Without even pausing she told him that she has quite a few friends that at this moment they have everyday off and are unfortunately not gainfully employed. She said how she actually enjoyed working and that some of her friends were her co-workers. She said how another Coffee Emporium employee who got off work a few hours ago was making her Thanksgiving dinner right now. Turns out at her dinner she was going to have no less than three other CE employees.
So, where is this sustainability thing that we are supposed to be talking about?
Well, I think that it is more than just reducing, reusing, and recycling. It is more than using locally produced food and milk. It is more than composting.
- It is being open for your customers.
- It is providing a fun, relaxed, cool space for people to hang.
- It is re-inventing yourself while keeping your focus.
- It is making a profit while not treading too heavily on the earth.
- It is providing jobs and a community for your employees/coworkers.

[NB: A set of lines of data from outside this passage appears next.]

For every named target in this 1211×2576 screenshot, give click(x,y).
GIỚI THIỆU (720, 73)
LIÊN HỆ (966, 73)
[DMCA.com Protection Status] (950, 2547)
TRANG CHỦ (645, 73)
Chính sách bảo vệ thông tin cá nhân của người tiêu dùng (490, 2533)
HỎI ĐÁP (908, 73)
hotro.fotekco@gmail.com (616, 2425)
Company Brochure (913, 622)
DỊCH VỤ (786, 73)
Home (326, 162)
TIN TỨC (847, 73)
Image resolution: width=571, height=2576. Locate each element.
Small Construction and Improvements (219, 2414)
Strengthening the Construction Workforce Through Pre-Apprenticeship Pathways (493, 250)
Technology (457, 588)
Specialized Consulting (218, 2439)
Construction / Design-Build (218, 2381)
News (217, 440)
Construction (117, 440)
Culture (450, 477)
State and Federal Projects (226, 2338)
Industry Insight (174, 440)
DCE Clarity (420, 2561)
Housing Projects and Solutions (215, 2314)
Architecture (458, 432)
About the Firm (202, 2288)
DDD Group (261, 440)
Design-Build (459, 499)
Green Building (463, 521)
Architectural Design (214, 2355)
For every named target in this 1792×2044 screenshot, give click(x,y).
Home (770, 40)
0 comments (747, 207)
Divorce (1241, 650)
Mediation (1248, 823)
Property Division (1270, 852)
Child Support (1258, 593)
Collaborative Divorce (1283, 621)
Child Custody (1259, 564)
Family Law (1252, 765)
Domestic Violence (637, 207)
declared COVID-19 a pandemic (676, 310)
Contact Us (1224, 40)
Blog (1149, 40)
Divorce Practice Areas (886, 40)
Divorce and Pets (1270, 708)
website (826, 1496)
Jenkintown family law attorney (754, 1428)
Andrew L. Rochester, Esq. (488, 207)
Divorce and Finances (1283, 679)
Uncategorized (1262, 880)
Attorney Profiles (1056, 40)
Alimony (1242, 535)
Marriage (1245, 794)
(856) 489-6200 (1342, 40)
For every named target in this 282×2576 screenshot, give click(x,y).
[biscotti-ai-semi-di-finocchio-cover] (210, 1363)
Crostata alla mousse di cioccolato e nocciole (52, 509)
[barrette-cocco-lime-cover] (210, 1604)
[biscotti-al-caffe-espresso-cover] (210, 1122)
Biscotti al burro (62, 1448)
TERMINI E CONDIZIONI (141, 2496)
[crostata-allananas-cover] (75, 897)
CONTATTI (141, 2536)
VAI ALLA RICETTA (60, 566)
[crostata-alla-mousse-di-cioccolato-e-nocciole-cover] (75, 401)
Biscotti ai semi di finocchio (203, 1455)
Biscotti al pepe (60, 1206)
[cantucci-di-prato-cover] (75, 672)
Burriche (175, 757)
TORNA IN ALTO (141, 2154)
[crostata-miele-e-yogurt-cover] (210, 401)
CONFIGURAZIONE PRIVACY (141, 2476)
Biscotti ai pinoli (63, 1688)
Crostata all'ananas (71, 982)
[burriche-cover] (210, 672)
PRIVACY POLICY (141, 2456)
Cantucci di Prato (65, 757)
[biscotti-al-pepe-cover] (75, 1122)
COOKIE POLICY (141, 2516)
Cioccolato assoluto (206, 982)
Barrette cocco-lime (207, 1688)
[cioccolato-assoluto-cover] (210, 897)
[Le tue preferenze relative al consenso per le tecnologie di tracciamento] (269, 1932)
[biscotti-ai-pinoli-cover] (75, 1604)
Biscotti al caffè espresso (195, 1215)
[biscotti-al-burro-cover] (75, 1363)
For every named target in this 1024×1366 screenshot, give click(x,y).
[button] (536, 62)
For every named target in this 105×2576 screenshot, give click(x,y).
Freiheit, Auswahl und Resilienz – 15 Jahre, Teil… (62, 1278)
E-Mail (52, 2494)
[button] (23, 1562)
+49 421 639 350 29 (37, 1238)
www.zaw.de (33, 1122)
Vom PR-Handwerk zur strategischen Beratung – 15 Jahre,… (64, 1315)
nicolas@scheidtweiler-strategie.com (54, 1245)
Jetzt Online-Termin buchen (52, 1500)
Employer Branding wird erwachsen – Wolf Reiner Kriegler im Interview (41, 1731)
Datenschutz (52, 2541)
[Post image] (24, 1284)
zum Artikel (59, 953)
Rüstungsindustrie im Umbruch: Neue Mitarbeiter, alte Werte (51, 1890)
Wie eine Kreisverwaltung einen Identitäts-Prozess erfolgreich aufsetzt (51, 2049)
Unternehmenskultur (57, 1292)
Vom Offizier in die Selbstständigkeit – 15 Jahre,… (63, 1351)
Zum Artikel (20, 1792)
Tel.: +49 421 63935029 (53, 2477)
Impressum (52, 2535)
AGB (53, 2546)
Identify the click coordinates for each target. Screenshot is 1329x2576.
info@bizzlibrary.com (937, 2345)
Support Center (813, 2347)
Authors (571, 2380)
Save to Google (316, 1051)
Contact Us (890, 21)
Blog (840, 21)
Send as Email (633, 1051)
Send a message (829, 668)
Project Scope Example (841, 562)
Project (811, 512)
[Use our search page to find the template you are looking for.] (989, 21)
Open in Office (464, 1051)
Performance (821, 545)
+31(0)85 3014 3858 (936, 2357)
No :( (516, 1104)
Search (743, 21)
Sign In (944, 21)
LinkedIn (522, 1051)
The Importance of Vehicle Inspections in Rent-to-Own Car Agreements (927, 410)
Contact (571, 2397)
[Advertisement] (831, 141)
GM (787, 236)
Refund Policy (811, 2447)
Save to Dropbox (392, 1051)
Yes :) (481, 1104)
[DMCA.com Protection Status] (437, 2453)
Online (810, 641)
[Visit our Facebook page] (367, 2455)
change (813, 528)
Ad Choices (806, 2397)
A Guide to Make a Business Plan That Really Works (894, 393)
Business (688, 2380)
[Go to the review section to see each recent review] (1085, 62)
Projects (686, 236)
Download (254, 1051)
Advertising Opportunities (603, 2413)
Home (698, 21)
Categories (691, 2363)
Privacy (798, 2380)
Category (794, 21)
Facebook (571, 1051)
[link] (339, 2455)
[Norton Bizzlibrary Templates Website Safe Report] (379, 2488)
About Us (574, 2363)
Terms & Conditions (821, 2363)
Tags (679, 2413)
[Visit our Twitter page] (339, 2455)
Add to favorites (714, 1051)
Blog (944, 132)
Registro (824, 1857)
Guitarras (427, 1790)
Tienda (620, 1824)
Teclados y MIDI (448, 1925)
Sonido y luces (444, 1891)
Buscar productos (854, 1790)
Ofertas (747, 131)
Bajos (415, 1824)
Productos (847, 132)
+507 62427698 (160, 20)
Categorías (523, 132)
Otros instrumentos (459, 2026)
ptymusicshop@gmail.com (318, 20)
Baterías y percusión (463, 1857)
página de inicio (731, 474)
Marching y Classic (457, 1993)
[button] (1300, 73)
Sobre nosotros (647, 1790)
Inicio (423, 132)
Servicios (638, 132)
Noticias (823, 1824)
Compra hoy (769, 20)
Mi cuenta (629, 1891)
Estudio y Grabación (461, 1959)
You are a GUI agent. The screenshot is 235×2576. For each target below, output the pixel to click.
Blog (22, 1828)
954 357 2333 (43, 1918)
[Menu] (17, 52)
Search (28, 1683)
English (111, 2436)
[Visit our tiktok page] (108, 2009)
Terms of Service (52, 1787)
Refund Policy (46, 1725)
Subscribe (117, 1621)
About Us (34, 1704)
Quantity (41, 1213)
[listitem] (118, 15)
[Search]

Sure, espresso machines break down during the morning rush. Coffee roaster’s motors will stop and cause a batch of amazing coffee to scorch and be ruined. Employees will call/text in being sick six minutes before their shift starts. But, would I trade all of that for a million dollars?
Tony Tausch has been in the coffee business for 16 years with my wife Eileen. We are roasters, retailers, wholesalers, caterers, coffee snobs (not necessarily in that order) in Cincinnati, Ohio.